Education brand loyalty: Create long-lasting school spirit for your school

Cultivating education brand loyalty is a long game. Getting new students to come to your school is just the beginning. How are you working to make this critical marketing condition a reality?

It’s a tricky condition to create for two big reasons:

  1. Education brand loyalty requires considerable time to create.
  2. It requires the combined effort of your entire staff, faculty and current students.

Education brands like yours are very different from consumer brands. According to this Inside Higher Ed article, schools “have experiential brands and long-term relationships.”

This means that your brand is either helped or hindered by each and every single interaction that a student, alumnus or donor has with any representation of your school.

Conversations with faculty. Dealing with administrative issues with school staff. The energy felt in your school’s on-campus coffee bar. Each one of these interactions will either build or destroy the way your audience perceives you.

And this ultimately determines their loyalty to your school.

The head cheerleader

I know what you’re thinking. Your marketing team has very little control over the experiences people have with your school.

And you’re right …

But you can have a big influence on improving these interactions all across your school as the brand cheerleader for your school!

You are the head cheerleader for crafting education brand loyalty. You are the cheerleader, pumping up the school spirit with your audience!

Cheerleaders, mascots and marching bands can’t control all the variables that make up school spirit at a sports event, but they exert a ton of influence on the crowd to keep spirits high and make that event unforgettable.

Education brand loyalty is more like school spirit than customer retention in the business world.

You and your marketing team are the cheerleaders who help stir up school pride, spirit and excellence. Here’s how.

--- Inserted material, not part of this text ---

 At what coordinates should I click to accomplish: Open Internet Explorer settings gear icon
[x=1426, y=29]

Ways you can improve education brand loyalty

  1. Craft and enforce language that expresses the heart of your school’s brand.
    The very first task of any education marketing team is to discover and articulate the core values and essence of the school brand in words and imagery. The words, slogans, colours, typography, symbols and logos chosen to represent your education brand should be standardised and made available to all departments that communicate to the various audiences. Train your staff colleagues in how to insert key marketing messages into their daily communications as a matter of practice.
  2. Consider current students as a primary audience.
    Don’t wait until graduation! Alumni development begins on the first day of school. It’s a common mistake to focus all the marketing attention on external audiences. But because your school has an experiential brand, every interaction with your school, every day, needs to be accompanied by your brand’s messaging to create a seamless experience later for graduates of your school.

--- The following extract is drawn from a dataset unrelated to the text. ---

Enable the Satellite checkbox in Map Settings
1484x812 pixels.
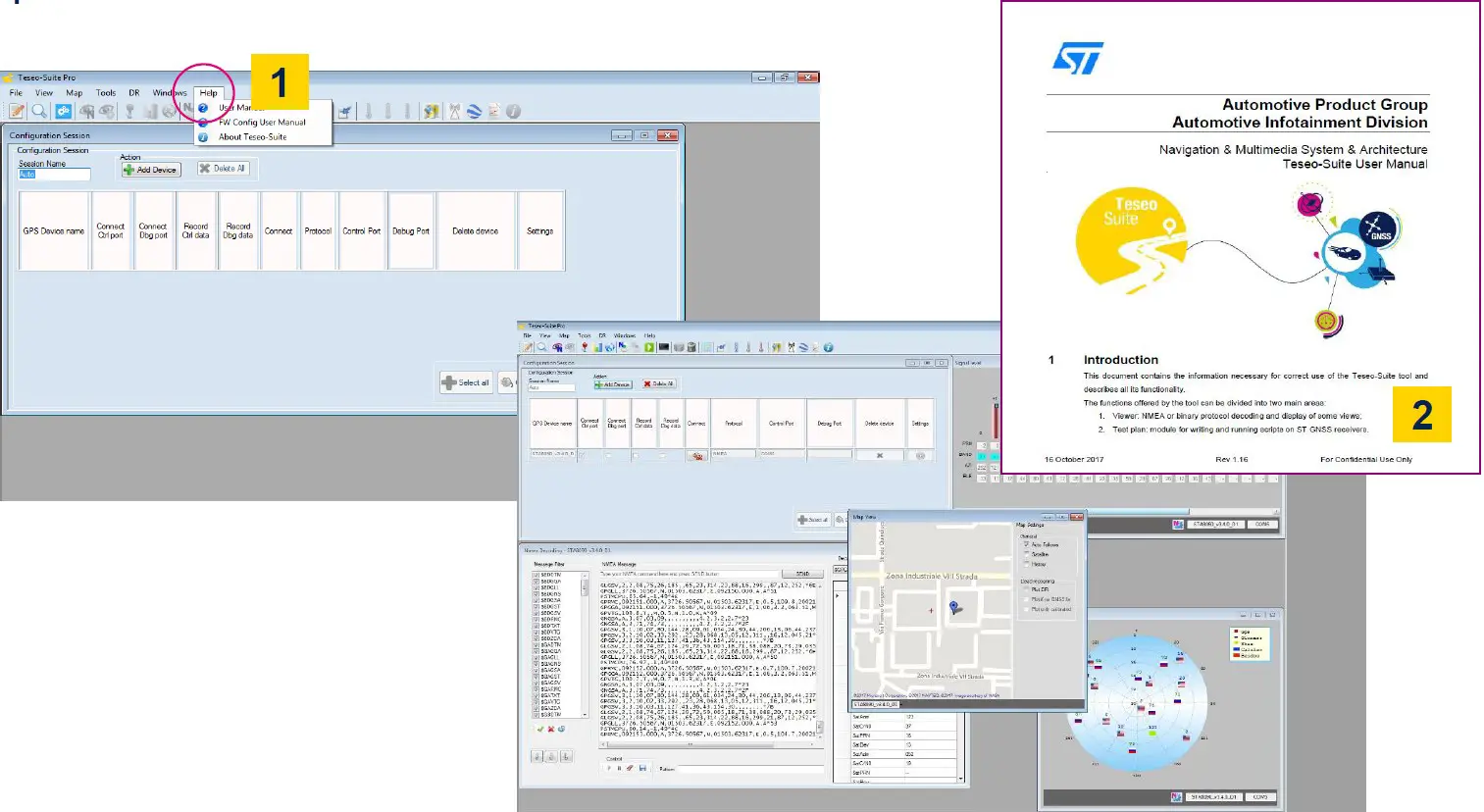(1026, 554)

    “This paradigm creates access to many different types of touchpoints — from student experiences to alumni communications and therefore many opportunities to build loyalty. The more institutions take advantage of these opportunities to build meaningful engagement, the more loyal and committed their constituents will become.” Inside Higher Ed

  3. Optimise your marketing for retention, not just acquisition.
    There’s a big ongoing discussion among fundraising professionals on the merits of spending more on retention rather than acquisition. The same could be said about how we go about marketing. Retention-focused marketing tactics focus on engaging with people after they do what you asked for in your acquisition marketing. This includes thank you letters, welcome packets, student on-boarding and other helpful elements. Retention could also include marketing that motivates the audience to engage further with the school’s mission.For example, marketing your referral program to new students and asking them to refer their friends to your school would be a retention strategy that feeds into your acquisition strategy.
  4. Tell stories that inspire school spirit.
    Make sure your marketing isn’t all about you! Highlight the people who are living out your school values in blog posts, newsletters, magazines and video hero spots.
  5. Promote programs that make alumni feel as though they’re still a part of the action.
    Put some marketing muscle behind the departments in your school that offer sports, volunteer and career mentoring or networking opportunities for your alumni. These programs and events can be marketing mediums that reinforce education brand loyalty.
  6. Host interdepartmental school spirit events.
    Administrative staff are often overlooked when it comes to school spirit activities. They’ve got their heads down in the work that needs to be done to keep your institution running at full speed. As the school brand’s head cheerleader, put together office events that foster goodwill and school spirit among your office staff. These gatherings can inspire your support staff to greater excellence in their daily work, which will improve every interaction they have with students, parents, alumni and donors.
  7. Don’t get caught up with rankings. Focus on what matters.
    School rankings are great, but they’re not your biggest competitive advantage. Encourage your team and your school’s leadership to focus instead on making every interaction with your audiences as memorable as possible. The rankings will follow.

    “Rankings get you into the consideration set, but it’s actually what happens after that determines what brand people choose.” Rao Unnava, Dean of the UC Davis Graduate School of Management


The experience of a lifetime
The key to education brand loyalty comes down to the experience that students have while at your school. The memories and feelings they have about their experience with you will follow them for a lifetime as they become alumni and donors.

You may not be able to control everything about student experience at your school, but you can do a lot to support and promote what your school is doing already to boost school spirit.